NB Birchills Oak and Gun Metal Rollerball Pen
(A donation from the sale of this pen will be gifted to The Black Country Living Museum, the Custodians of NB Birchills)
EUROPEAN OAK - Quercus robur
Usually straight-grained, the heartwood of European Oak varies in colour from light tan to brown. Quarter-sawn pieces show attractive flame figuring. The wood is fairly hard, heavy and dense, clean but with the occasional knot. European Oak is a beautiful timber and with an oil finish, the grain will turn a deep golden brown.
This particular piece of oak (probably English rather than European) is just a little bit special though. It comes from the rear cabin side gunwales and roof hatch of Narrowboat Birchills. I was given a few off cuts by the superb craftsmen who were carrying out a little light refurbishment to this historic boat, in fact the guys had cut the whole back cabin off!

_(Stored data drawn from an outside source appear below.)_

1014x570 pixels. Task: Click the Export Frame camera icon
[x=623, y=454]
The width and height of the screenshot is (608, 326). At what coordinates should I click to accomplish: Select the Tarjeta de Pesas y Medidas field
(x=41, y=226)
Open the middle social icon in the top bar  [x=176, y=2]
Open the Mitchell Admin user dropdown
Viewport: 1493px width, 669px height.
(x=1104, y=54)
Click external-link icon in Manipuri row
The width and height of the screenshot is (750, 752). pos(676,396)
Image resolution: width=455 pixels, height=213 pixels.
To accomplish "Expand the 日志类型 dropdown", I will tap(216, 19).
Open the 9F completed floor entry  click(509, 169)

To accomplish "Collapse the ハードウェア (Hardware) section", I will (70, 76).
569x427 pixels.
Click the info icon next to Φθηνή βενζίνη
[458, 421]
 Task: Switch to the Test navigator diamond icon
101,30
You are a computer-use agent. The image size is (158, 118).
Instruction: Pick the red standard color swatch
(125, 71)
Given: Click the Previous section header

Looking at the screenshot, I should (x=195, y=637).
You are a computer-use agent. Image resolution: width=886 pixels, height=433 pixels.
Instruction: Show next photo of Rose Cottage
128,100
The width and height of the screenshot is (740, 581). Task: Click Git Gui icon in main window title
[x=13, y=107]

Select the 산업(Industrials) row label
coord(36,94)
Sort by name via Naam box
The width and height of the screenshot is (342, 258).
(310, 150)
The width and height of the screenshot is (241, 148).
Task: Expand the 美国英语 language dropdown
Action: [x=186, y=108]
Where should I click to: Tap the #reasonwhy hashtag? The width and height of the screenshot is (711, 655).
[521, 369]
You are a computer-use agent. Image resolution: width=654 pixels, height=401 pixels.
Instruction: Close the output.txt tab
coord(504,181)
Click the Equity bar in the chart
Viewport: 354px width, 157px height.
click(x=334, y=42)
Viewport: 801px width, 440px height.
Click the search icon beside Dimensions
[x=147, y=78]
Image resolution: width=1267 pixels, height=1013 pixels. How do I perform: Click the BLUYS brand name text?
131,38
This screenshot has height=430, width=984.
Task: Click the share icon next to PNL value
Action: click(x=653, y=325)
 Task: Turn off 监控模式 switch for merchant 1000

Birchills is an historic, ‘Joey’ boat with a small day cabin, built in 1953 by Ernest Thomas of Walsall, ‘Birchills’ it is one of the last wooden day boats made and was used to carry coal to Wolverhampton Power Station. This boat is double-ended and the mast and rudder could be changed from one end to the other. This enabled its use in narrow canals or basins where there was no room to turn the boat around.
The rotten parts of these rebuilt boats are usually used to stoke the fires that steam the new planks for bending to the hulls shape so half a day later this flaky gunwale would have been burned. I wasn't sure how deep the rot would have gone and how deep I would have to delve into this piece to find stable wood. The pens I make from historic boat materials have been thoroughly tested by me to make sure that they will give pleasurable daily use.
That old flaky gunwale went on to make a few very nice pens and I was lucky enough to be given some more wood by Ade at A P Boat Building in Alvecote. This time a piece that appears to be from the old red cabin hatch surround.
Pen #847 was turned on 30th July 2017 at Kidlington on the Oxford Canal.